I understand that rolling out a version that uses the latest version of undici
directly would help in isolating the issues. Yet, we believe it would be unwise to expose our users to more experiments than necessary for several days, without addressing the issue they have.
Because this is an annoying production issue (~3,5% of interactions failing), we must focus on stability first. Our plan is to revert to using node-fetch
(on Node 20) asap. fetch
is still experimental in Node 20, after all, and maybe we jumped the gun.
We will report further information when the errors appear with more log information in the mean time.
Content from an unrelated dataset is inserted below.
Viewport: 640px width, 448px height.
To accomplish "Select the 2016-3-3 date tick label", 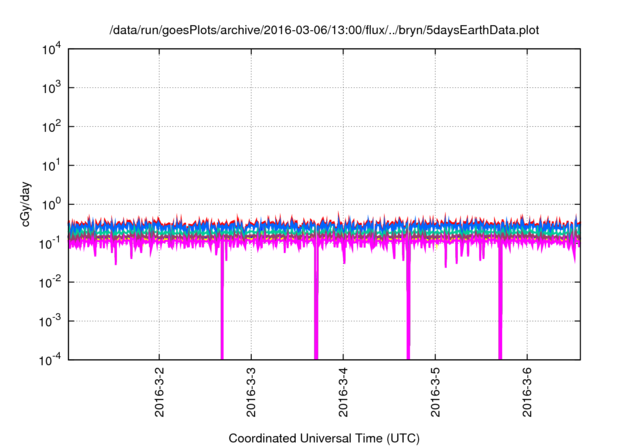I will 251,395.
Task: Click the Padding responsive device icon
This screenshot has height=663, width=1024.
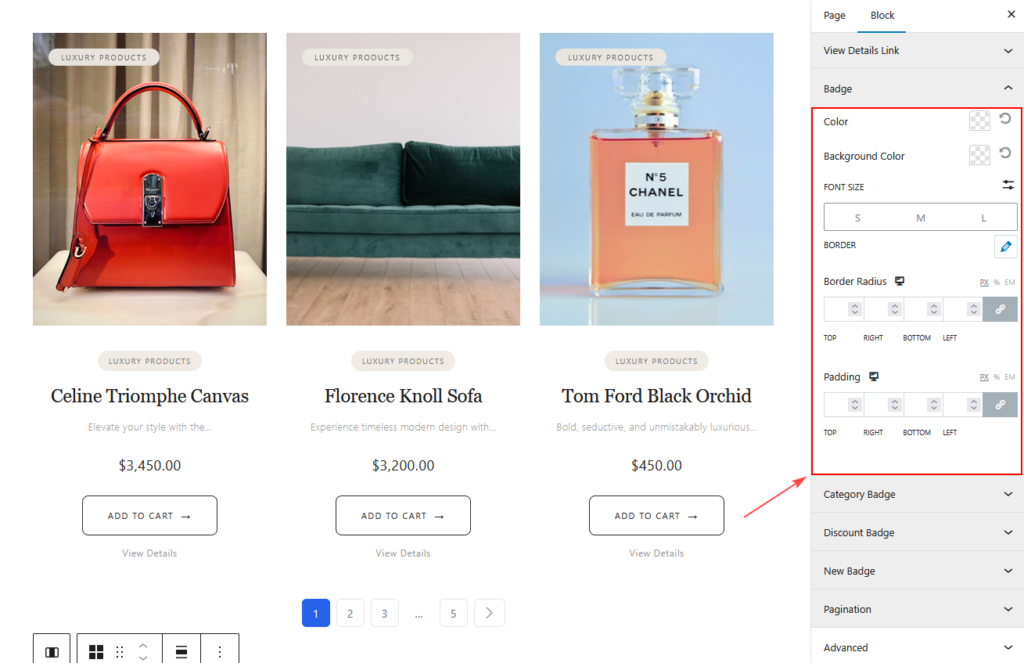Action: coord(873,377)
We understand the report is not very concrete, and regret we cannot be of anymore help. Yet we believed the observations we made are important enough to share here, if only for reference if other people encounter similar issues (e.g., https://github.com/nodejs/undici/issues/2964).
@jandppw Have you considered simply using undici.request
which is our recommended API? fetch should only be used if you require compatibility with other runtimes than NodeJS.
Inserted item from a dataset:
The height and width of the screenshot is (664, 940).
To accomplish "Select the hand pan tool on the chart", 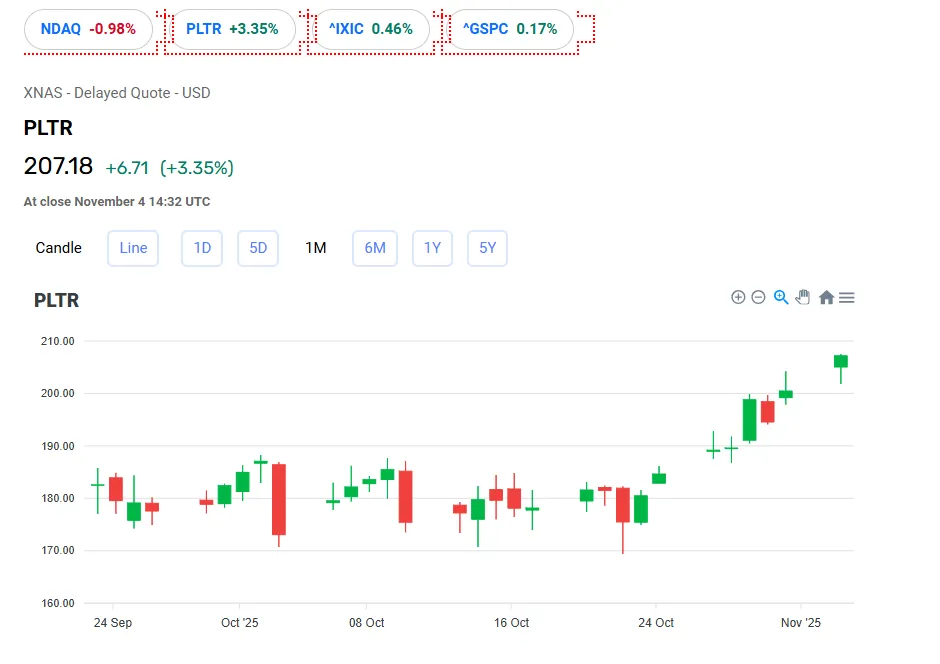I will (802, 297).
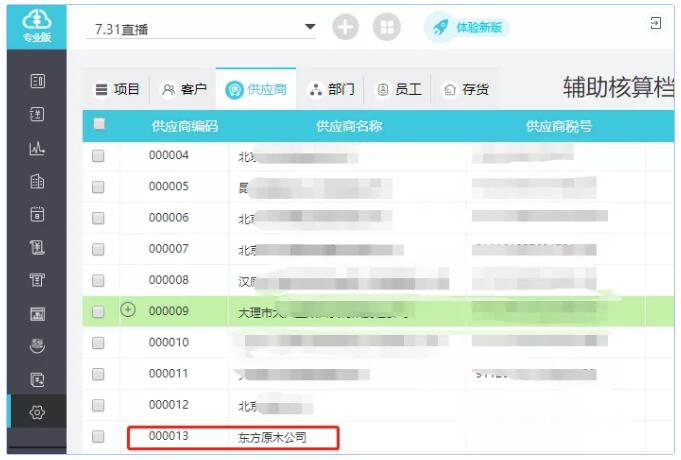Open the 7.31直播 account dropdown arrow
The width and height of the screenshot is (681, 460).
[x=309, y=27]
@ronag No, we haven’t. We weren’t aware of the fact that undici.request
is the recommended API, nor that fetch
should only be used if you require compatibility with other runtimes than NodeJS. Is there any documentation on that?
We were under the impression that fetch
is the generic way to go in the future in JavaScript. One common API. The whole idea is to minimize dependencies, isn’t it?
Is there any documentation on that?
Not sure. Where would you expect that to be documented?
We were under the impression that fetch is the generic way to go in the future in JavaScript. One common API. The whole idea is to minimize dependencies, isn’t it?
fetch was added due to popular demand not due to technical merits. It's never going to be as fast as undici.request
. I would stay away from fetch unless writing a isomorphic code or if your team is mostly comfortable with fetch and performance is not critical.
But that would require adding undici
as a direct dependency in the project, no? In that situation, undici
is a contender next to node-fetch
, axios
, got
, superagent
, …, no?
If that is the case, in the current project, at this time, we’d rather revert to proven safe ground (i.e., node-fetch
).
Before the above occurred, we were not familiar with undici
. Until your comment, to us undici
was the thing used inside Node for fetch
. Doing some web searches, blogs anno 2024 still refer to the usual suspects, and do not mention undici
.
For future work, no dependency trumps any dependency, unless there are very good reasons (such was working with promises instead of consuming events ourselves). In that space, now that we have learned about undici
, we will certainly take it into account in future work.
But, to answer the question “Where would you expect that to be documented?”: well, first of all in blogs that I hit with a Google search about doing API calls inside a Node application. This would point me to undici @ npm. None of this is mentioned there. Next, we would have to choose between the contenders. For us, this is probably a bit late. We've been using axios
and node-fetch
for years now, and would need good reasons to change away from things that are proven in usage.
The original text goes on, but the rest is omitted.